We are currently condensing a framework of over 1,800 challenges and drivers to the development and uptake of EPaCCS and data sharing. The framework arose from our interviews and the background literature. We conducted 40 interviews (44 participants) and included 4 systematic reviews (135 studies).
You can read about our initial findings on challenges and drivers for EPaCCS in:
Petrova M, Riley J, Abel J and Barclay S (2016) Crash course in EPaCCS (Electronic Palliative Care Coordination Systems): 8 years of successes and failures in patient data sharing to learn from. BMJ Supportive & Palliative Care. Online first: 16 Sep 16.
This paper summarises lessons learnt from the Cambridgeshire & Peterborough Project for Data Sharing in End of Life Care, Coordinate My Care (London), and the South West EPaCCS. Key points are below. The paper has been highly read and shared (most read paper of the month after its publication; in the top 5% of all research outputs scored by Altmetric; #14 out of 649 publications from this journal in May 17; chosen as the paper for discussion for a monthly GP twitter journal club; featured in a piece on EPaCCS in Digital Health News). It has also been warmly welcomed by policy makers.
EPaCCS at a glance
- England’s pre-eminent initiative for supporting advance care planning and improved communication and coordination at the end of life;
- under development since first proposed, as Locality Registers, in the 2008 End of Life Care Strategy for England.

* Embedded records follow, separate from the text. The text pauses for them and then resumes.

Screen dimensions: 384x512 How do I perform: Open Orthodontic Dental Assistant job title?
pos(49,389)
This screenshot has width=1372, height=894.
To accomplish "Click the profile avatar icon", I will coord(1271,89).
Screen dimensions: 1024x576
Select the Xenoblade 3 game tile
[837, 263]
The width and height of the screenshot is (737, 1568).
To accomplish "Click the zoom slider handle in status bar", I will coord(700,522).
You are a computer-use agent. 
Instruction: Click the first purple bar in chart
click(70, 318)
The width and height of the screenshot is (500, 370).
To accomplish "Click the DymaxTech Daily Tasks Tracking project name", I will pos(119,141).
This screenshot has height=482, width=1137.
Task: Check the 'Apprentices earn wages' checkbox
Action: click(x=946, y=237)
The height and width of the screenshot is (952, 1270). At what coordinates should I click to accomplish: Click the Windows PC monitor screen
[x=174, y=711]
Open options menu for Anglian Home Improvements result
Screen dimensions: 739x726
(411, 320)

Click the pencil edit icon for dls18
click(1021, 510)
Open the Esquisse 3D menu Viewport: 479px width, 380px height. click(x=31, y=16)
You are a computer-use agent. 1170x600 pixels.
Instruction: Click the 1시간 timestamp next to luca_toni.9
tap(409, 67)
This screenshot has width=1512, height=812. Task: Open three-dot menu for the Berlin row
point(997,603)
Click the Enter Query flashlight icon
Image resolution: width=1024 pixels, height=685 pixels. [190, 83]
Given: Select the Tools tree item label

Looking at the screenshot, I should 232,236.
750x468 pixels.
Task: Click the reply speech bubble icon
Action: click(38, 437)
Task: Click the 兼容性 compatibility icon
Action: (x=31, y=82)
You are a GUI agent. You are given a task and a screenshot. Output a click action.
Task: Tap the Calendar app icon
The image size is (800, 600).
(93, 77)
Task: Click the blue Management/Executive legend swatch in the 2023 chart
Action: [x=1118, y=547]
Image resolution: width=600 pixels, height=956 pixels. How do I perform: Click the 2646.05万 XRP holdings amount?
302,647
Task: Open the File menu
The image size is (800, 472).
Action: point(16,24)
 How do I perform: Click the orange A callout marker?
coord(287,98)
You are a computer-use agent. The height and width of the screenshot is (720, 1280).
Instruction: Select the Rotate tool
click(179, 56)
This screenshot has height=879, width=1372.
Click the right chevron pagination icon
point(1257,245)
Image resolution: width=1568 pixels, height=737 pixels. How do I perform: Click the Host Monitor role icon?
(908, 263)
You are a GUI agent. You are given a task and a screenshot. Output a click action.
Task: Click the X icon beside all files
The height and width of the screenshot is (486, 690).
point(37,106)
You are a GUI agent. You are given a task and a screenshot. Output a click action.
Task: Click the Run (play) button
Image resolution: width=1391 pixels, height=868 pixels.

Examples of striking outcomes, yet practically no robust evidence
- South West EPaCCS, study of 3012 EPaCCS patients and over 67 000 total deaths – differences in hospital deaths of 9.8% vs 33.9% for patients with cancer and 8.3% vs 49.4% for patients without cancer, respectively, on and off EPaCCS;
- Coordinate My Care (CMC) – 77.8% of 7614 patients with preferred place of death documented died there (first preference achieved for 71.8%);
- CMC – average savings of £2100 per person who dies with a CMC care plan, through reductions in hospital attendance and length of stay aligned with patient wishes;
- My Care Choices, Essex – 43% of all deaths in their 38 participating practices pre-identified by the register and 86% of those patients died in their preferred place;
- Nottinghamshire EPaCCS, a study of a caseload averaging 3345 patients – 45% lower rate of hospital admissions for EPaCCS patients (2.5% vs 4.5%);
- Bedfordshire EPaCCS – 69.7% (235/337) of patients have not been conveyed to hospital after a contact between the ambulance service and the service hosting the EPaCCS.
All those evaluations, however, have methodological limitations. They also concern only several of over 80 EPaCCS.
- scope of projects – start as ‘register’ project, yet end up transforming health systems and culture
- unrealistic expectations set by existing guidance
- the discrepancy between IT realities in healthcare and our broader lives
- information governance
- ‘death register’ associations
- robust concept
- striking outcomes
- national support and strong clinical leadership
- clinician commitment
Priorities for advancing EPaCCS
- linking to other work streams and reframing the concept, potentially making it less ‘end of life’
- overview of current EPaCCS and lessons learnt
- continuing work on information standards
- rethinking of national funding
- new levels of individual and community involvement.